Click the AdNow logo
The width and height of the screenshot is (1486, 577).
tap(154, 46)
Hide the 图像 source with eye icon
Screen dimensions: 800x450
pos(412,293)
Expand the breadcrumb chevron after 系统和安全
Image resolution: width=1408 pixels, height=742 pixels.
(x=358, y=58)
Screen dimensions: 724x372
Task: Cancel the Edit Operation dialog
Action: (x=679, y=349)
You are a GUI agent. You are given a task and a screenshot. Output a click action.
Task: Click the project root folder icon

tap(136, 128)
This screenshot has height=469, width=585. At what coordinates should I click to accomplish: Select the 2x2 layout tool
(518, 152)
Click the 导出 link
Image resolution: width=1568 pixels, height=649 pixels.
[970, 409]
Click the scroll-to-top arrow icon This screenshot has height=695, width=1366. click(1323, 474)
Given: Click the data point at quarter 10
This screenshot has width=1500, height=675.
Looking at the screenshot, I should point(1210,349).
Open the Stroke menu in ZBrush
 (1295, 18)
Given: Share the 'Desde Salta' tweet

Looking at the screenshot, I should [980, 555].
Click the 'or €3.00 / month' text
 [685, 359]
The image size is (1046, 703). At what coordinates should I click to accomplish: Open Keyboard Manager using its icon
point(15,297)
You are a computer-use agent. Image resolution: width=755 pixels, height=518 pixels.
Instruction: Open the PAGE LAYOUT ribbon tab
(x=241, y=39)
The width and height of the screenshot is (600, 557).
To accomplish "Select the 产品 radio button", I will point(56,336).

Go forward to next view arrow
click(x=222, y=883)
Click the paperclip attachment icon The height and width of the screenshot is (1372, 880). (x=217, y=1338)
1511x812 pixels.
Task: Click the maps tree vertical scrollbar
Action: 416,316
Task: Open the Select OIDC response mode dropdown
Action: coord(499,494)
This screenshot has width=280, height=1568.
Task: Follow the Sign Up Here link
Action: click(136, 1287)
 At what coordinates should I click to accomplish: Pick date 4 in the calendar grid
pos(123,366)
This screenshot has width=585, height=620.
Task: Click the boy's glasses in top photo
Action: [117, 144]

--------

→ EXERCISE OBJECTIVE:
Each line of the entries above that contains "agent" must be copied into the answer.

→ SOLUTION FOR THIS TASK:
You are a GUI agent. You are given a task and a screenshot. Output a click action.
You are a computer-use agent. Image resolution: width=755 pixels, height=518 pixels.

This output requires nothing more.